Documentation ¶
Overview ¶
Copyright 2023 The Authors (see AUTHORS file)
Licensed under the Apache License, Version 2.0 (the "License"); you may not use this file except in compliance with the License. You may obtain a copy of the License at
http://www.apache.org/licenses/LICENSE-2.0
Unless required by applicable law or agreed to in writing, software distributed under the License is distributed on an "AS IS" BASIS, WITHOUT WARRANTIES OR CONDITIONS OF ANY KIND, either express or implied. See the License for the specific language governing permissions and limitations under the License.
Copyright 2023 The Authors (see AUTHORS file)
Licensed under the Apache License, Version 2.0 (the "License"); you may not use this file except in compliance with the License. You may obtain a copy of the License at
http://www.apache.org/licenses/LICENSE-2.0
Unless required by applicable law or agreed to in writing, software distributed under the License is distributed on an "AS IS" BASIS, WITHOUT WARRANTIES OR CONDITIONS OF ANY KIND, either express or implied. See the License for the specific language governing permissions and limitations under the License.
Copyright 2023 The Authors (see AUTHORS file)
Licensed under the Apache License, Version 2.0 (the "License"); you may not use this file except in compliance with the License. You may obtain a copy of the License at
http://www.apache.org/licenses/LICENSE-2.0
Unless required by applicable law or agreed to in writing, software distributed under the License is distributed on an "AS IS" BASIS, WITHOUT WARRANTIES OR CONDITIONS OF ANY KIND, either express or implied. See the License for the specific language governing permissions and limitations under the License.
Package server defines the http request handlers and the route processing for this service. The server accepts requests containing OIDC tokens from GitHub, validates them against a configuration and then mints a GitHub application token with elevated privlidges.
Index ¶
Constants ¶
const ( AuthHeader = "X-GitHub-OIDC-Token" JWTCacheKey = "github-app-jwt" )
Variables ¶
This section is empty.
Functions ¶
This section is empty.
Types ¶
type Config ¶
type Config struct { If string `yaml:"if" json:"if"` Repositories []string `yaml:"repositories" json:"repositories"` Permissions map[string]string `yaml:"permissions" json:"permissions"` Program cel.Program `yaml:"-" json:"-"` }
Config defines a conditional configuration for a set of permissions.
type ConfigReader ¶
type ConfigReader interface {
Read(repoKey string) (*RepositoryConfig, error)
}
ConfigReader is an interface that will produce a repository config for a given repository name.
type MemoryStore ¶
type MemoryStore struct {
// contains filtered or unexported fields
}
MemoryStore is an implementation of the ConfigReader interface which stores its configuration in a map that is preloaded on startup.
func NewInMemoryStore ¶
func NewInMemoryStore(configLocation string) (*MemoryStore, error)

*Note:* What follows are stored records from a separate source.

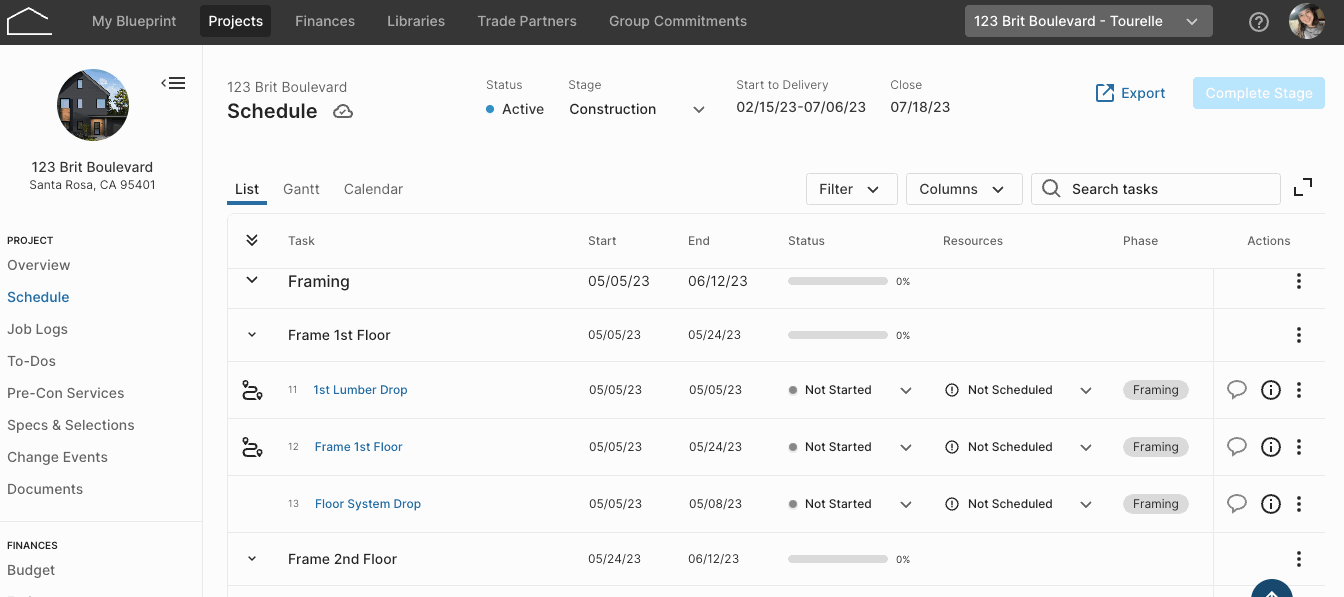Open the Columns dropdown
The width and height of the screenshot is (1344, 597).
964,189
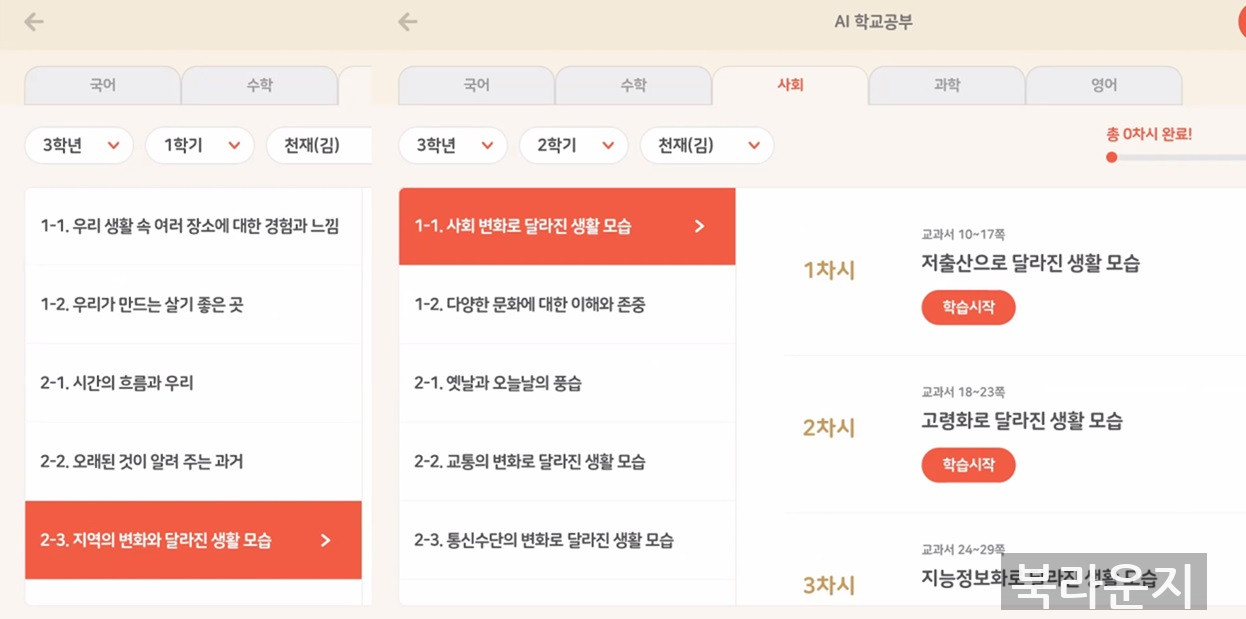Click the chevron on 2-3. 지역의 변화와 달라진 생활 모습
The image size is (1246, 619).
(x=325, y=541)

NewInMemoryStore creates a ConfigReader implementation that stores the configuration objects in memory. All configurations are loaded once on creation.
func (*MemoryStore) Read ¶
func (m *MemoryStore) Read(repoKey string) (*RepositoryConfig, error)
Read retrieves the RepositoryConfig object for a given repository e.g. abcxyz/somerepo.
type RepositoryConfig ¶
type RepositoryConfig []*Config
RepositoryConfig defines a set of configurations for a GitHub repository.
type TokenMintServer ¶
type TokenMintServer struct {
// contains filtered or unexported fields
}
TokenMintServer is the implementation of an HTTP server that exchanges a GitHub OIDC token for a GitHub application token with eleveated privlidges.
func NewRouter ¶
func NewRouter(ctx context.Context, githubApp *githubauth.App, configStore ConfigReader, jwtParseOptions []jwt.ParseOption) (*TokenMintServer, error)
NewRouter creates a new HTTP server implementation that will exchange a GitHub OIDC token for a GitHub application token with eleveated privlidges.